A proc macro regex library to match an arbitrary string or byte array to a regular expression.
Add this to your Cargo.toml
:
[dependencies]
proc-macro-regex = "~1.1.0"
The macro regex!
creates a function of the given name which takes a string or byte array and
returns true
if the argument matches the regex, otherwise false
.
use proc_macro_regex::regex;
/// Create the function with the signature:
/// fn regex_email(s: &str) -> bool;
regex!(regex_email "^[a-zA-Z0-9_.+-]+@[a-zA-Z0-9-]+\\.[a-zA-Z0-9-.]+$");
fn main () {
println!("Returns true == {}", regex_email("example@example.org"));
println!("Returns false == {}", regex_email("example.example.org"));
}
The given regex works the same as in the regex crate. If the ^
is at the beginning of the regex and $
at the end then the whole string is checked, otherwise is
check if the string contains the regex.
The macro creates a deterministic finite automaton (DFA), which parse the given input. Depending on the size of the DFA or the character of the regex, a lookup table or a code base implementation (binary search) is generated. If the size of the lookup table would be bigger than 65536 bytes (can be changed) then a code base implementation (binary search) is used. Additionally, if the regex contains any Unicode (no ASCII) character then a code base implementation (binary search) is used, too.
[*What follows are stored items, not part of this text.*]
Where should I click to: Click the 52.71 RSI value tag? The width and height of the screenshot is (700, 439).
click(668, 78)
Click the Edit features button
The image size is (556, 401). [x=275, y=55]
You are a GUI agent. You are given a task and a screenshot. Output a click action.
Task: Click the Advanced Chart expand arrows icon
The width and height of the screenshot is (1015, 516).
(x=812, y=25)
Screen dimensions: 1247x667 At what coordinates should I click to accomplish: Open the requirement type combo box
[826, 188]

The following macro generates the following code:
regex!(example_1 "abc");
Generates:
fn example_1(s: &str) -> bool {
static TABLE: [[u8; 256]; 3usize] = [ ... ];
let mut state = 0;
for c in s.bytes() {
state = TABLE[state as usize][c as usize];
if state == u8::MAX {
return true;
}
}
false
}
To tell the macro that the lookup table is not allowed to be bigger than 256 bytes, a third argument can be given. Therefore, a code base implementation (binary search) of the DFA is generated.
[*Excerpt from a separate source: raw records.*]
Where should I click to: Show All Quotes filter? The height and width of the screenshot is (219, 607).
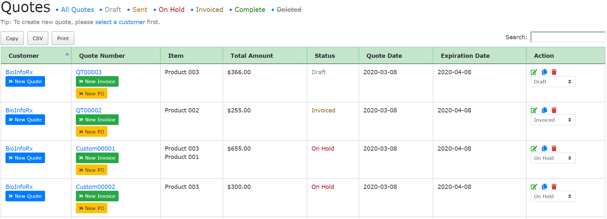pos(77,10)
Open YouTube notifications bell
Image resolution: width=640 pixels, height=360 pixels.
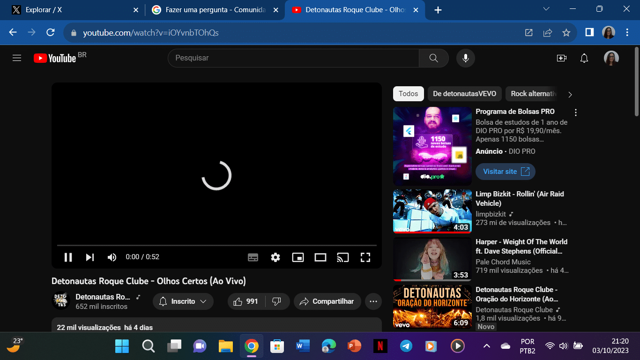coord(584,58)
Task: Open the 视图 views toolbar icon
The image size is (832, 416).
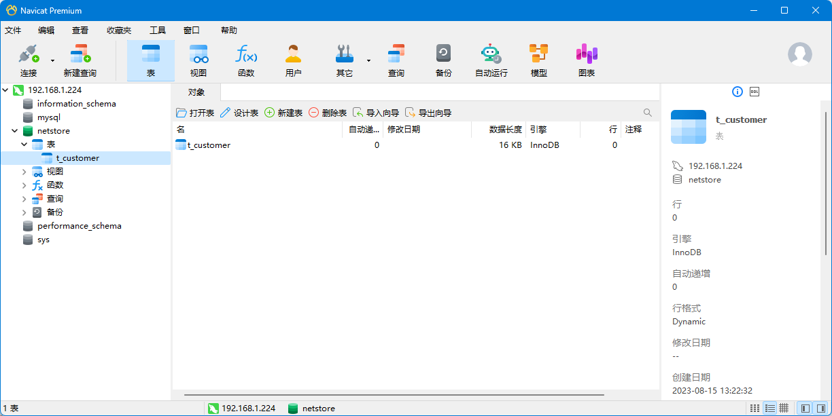Action: click(x=198, y=60)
regex!(example_2 "abc" 256);
Generates:
fn example_2(s: &str) -> bool {
let mut state = 0;
for c in s.bytes() {
state = if state < 1usize {
match c {
97u8 => 1usize,
_ => 0usize,
}
} else {
if state == 1usize {
match c {
97u8 => 1usize,
98u8 => 2usize,
_ => 0usize,
}
} else {
match c {
97u8 => 1usize,
99u8 => return true,
_ => 0usize,
}
}
};
}
false
}
To change the visibility of the function, add the keywords at the beginning of the arguments.
regex!(pub example_2 "abc" 256);
Generates:
pub fn example_3(s: &str) -> bool {
// same as in example_1 (see above)
}
To parse a byte array instead of string, pass a byte string.
regex!(example_4 b"abc");
Generates:
fn example_4(s: &[u8]) -> bool {
// same as in example_1 (see above)
}
The generated code should work with #![no_std]
, too.
Advantages:
- Compile-time (no runtime initialization, no lazy-static)
- Generated code that does not contain any dependencies
- No heap allocation
- Approximately 12%-68% faster for no trivia regex 1
Disadvantages:
- Currently, no group captures
- No runtime regex generation
This is the performance comparison between this crate and the regex crate. If you want to test it
by yourself, run cargo bench --bench compare
.
Name | proc-macro-regex |
regex |
Result |
---|---|---|---|
743.95 MiB/s | 441.67 MiB/s | 68.44 % | |
URL | 584.62 MiB/s | 519.00 MiB/s | 12.64 % |
IPv6 | 746.92 MiB/s | 473.38 MiB/s | 57.78 % |
This was compiled with rustc 1.53.0-nightly (392ba2ba1 2021-04-17)
.
This project is licensed under the BSD-3-Clause license.
Any contribution intentionally submitted for inclusion in proc-macro-regex
by you, shall
be licensed as BSD-3-Clause, without any additional
terms or conditions.
Footnotes
-
It were tested with regex in
benches/compare.rs
. For pattern/word matching it is slower because the regex library uses aho-corasick. (See Performance) ↩